The point is to gauge safety and side effects as well as to gather data on appropriate dosage.
Phase II
Phase II of a clinical trial sees a larger group (about 100 to 300 people) being tested. And while the first phase was more about safety, now that we have gathered more data on the drug’s dangerousness in humans, we can perform more tests about its effectiveness and dosing requirements.
Phase II is all about testing the drug candidate’s actual effect versus desired or expected effect, usually against a placebo control group (one group is given the drug and the other is given a placebo, to test the drug’s actual effect as accurately as possible).
People with certain diseases are tested to see if the drug “works” or actually has any kind of positive effect. However, safety is still key; and, like with all the other phases, researchers will keep monitoring their patients for side effects (especially on the short-term, as long-term side effects can be monitored more easily with phase IV).
Phase II can last up to several years before national health institutes or other validation institutions give the go-ahead.
Phase III
Phase III of a clinical trial acts as the final confirmation of safety and efficacy before the drug can be used on much larger populations. It is done with the largest groups of patients in test conditions (about 1000 to 3000 people).
On top of gathering ever more precise data about effectiveness, side effects and safety, it is also compared to commonly used treatments and used in combination with other drugs. Validation of phase III means the experimental drug can be marketed.
Phase IV
Phase IV is often misunderstood as yet another “test phase” to see if the drug “works” or is even “safe”.
And while data about safety and efficacy is indeed still being gathered (as biology is still not a science that we know absolutely everything about, like most scientific fields, and given each patient’s unique environment, nor can that possibly be realistic in the foreseeable future), a drug candidate reaching phase IV actually means the drug is safe enough to be released to the public.
Phase IV is thus more about finding out very long-term effects, or niche effects and interactions in very specific cases that could not be tested.
Result and check of clinical studies
Clinical trials are the longest part of a drug discovery process, including extensive data gathering and validation at all stages. They serve to determine the viability of a drug (or a medical device or other form of treatment) in terms of safety, efficiency, etc.
After a clinical trial is completed, the research team then has to analyse all the available information carefully so as not to overlook any potential complications down the line and makes plans if there is any need for further testing. Do keep in mind that the overall success rate of these trials is very low (13.8% overall and 20.9% without oncology, a field that has 3.4% success rate).

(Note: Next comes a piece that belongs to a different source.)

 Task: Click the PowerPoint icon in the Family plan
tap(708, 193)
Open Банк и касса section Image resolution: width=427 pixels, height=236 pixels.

But once the data is validated by the research team, health institutions have to then validate it (the FDA in the US for instance). When the results have been reviewed and deemed satisfactory in terms of efficiency and risks, the drug can then be approved for patenting and sale in the country that validated it (the same authorisations for other countries pending review and validation by these other countries’ health institutions, of course).
But it does not stop there: there is a constant post-sale approval monitoring of drugs on the market, so that any previously undetected negative interaction can still be reviewed and the drug’s sale can be suspended.
When it comes to clinical trials, every step of the way is important, from before to after the trials, and that is why this field is so highly regulated and controlled.